Il s’agit d’une ou plusieurs cases traditionnelles entourées d’un enclos circulaire et pourvu d’une clôture ou entouré de haies et de jardins. Ce type d’habitat est répandu dans toute l’Afrique dite interlacustre et connu jusqu’en Afrique australe.

20. Rugo

 

19. Case traditionnelle

 

 Dans un même Rugo on trouve plusieurs unités familiales issues d’un même ascendant direct : la famille du grand-père, celles des fils et, parfois, celles des petits-fils. Chaque famille à sa propre case, et les échanges intercases sont très denses, pour s’occuper des enfants et des repas notamment.

La société burundaise est de type patriarcal. Le système de parenté est très précisément codifié selon un rang.

Les habitants du Rugo reconnaissent une hiérarchie par groupe d’âge. Au sein d’un même groupe, l’autorité des individus se réfère au droit d’aînesse. Mais, c’est le grand-père, en tant que représentant visible de l’ancêtre du groupe, qui détient l’autorité sur l’ensemble des familles du Rugo.

Dans ce système d’habitat, Bahutu et Batutsi partagent une même langue, une même culture, les mêmes croyances et un mode de vie similaire.

La femme ne reçoit de réelle reconnaissance sociale qu’en étant mère. La mère d’une nombreuse progéniture acquerra beaucoup de respect tandis que la femme stérile sera "répudiée ". Considérés comme une richesse, on compte en moyenne six à sept enfants par famille.

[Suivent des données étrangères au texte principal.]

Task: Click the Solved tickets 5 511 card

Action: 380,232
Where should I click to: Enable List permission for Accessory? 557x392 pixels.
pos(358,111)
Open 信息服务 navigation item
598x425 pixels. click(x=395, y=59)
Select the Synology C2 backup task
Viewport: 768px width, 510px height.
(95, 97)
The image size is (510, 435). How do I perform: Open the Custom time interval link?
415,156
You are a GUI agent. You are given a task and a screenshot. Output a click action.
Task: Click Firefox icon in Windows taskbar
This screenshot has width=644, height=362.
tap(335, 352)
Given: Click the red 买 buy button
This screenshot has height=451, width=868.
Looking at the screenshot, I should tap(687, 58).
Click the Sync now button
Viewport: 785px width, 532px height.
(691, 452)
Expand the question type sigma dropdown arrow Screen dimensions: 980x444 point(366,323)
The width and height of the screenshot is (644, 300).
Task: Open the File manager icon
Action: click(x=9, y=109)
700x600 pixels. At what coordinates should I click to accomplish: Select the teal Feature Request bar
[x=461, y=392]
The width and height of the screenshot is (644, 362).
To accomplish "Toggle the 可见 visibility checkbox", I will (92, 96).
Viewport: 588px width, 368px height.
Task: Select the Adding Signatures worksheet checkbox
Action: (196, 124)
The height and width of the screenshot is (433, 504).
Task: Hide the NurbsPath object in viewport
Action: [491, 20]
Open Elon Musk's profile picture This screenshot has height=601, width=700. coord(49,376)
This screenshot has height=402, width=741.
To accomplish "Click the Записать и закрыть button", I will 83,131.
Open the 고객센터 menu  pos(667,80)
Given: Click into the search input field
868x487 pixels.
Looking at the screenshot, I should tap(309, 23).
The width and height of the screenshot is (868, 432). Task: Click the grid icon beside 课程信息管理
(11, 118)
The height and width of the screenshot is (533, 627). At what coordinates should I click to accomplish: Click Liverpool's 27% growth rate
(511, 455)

Mais, il faut bien sur prendre en compte l’évolution des mentalités et relativiser les choses. (Cf. le rôle de la femme burundaise dans la société)

Il existe une division sexuelle du travail au sein de ces structures traditionnelles. La femme s’occupe des tâches domestiques et d’une partie du travail de la terre. L’homme qu’en à lui, s’occupe plus généralement de la garde du bétail, de la traite des vaches, du travail de la terre et de la construction du Rugo.

Autour du Rugo peuvent s’établir des parents plus éloignés et construire d’autres cases, voir d’autres Rugo. Ils forment ainsi une famille élargie, liée par d’étroites relations de solidarité et qui occupe les flancs d’une ou plusieurs collines. Sur une colline comme sur l’ensemble du pays, l’habitat est très dispersé. Il n’existe pratiquement pas de village. Par conséquent, l’unité géo-sociologique, reprise d’ailleurs par l’administration politique, est la colline.

Un ensemble de familles forme un clan patrilinéaire. Il en existe environ 220 dans le pays. Enfin, chacun de ces clans occupe un certain rang dans la hiérarchie sociale cette dernière étant assez souvent contestée.

 

 

 

 

 

 21. Personnes âgées devant un Rugo.

(Photographie prise en 1918)

 

 

 

 

 

 

 

22. Construction de Rugo

 

 

 

 

 

 

 

 

23. Case

 

 

 

 

 

 

 

 

 

24. Une mère salue sa fille devant leur maison traditionnelle.

 

 

 

Arts et coutumes

La sculpture burundaise ancienne travaillait le bois. Elle s’orientait essentiellement vers les objets utilitaires ou culturels, tels que les mortiers, les cannes, les boucliers, les tabourets, les auges, les pots à lait…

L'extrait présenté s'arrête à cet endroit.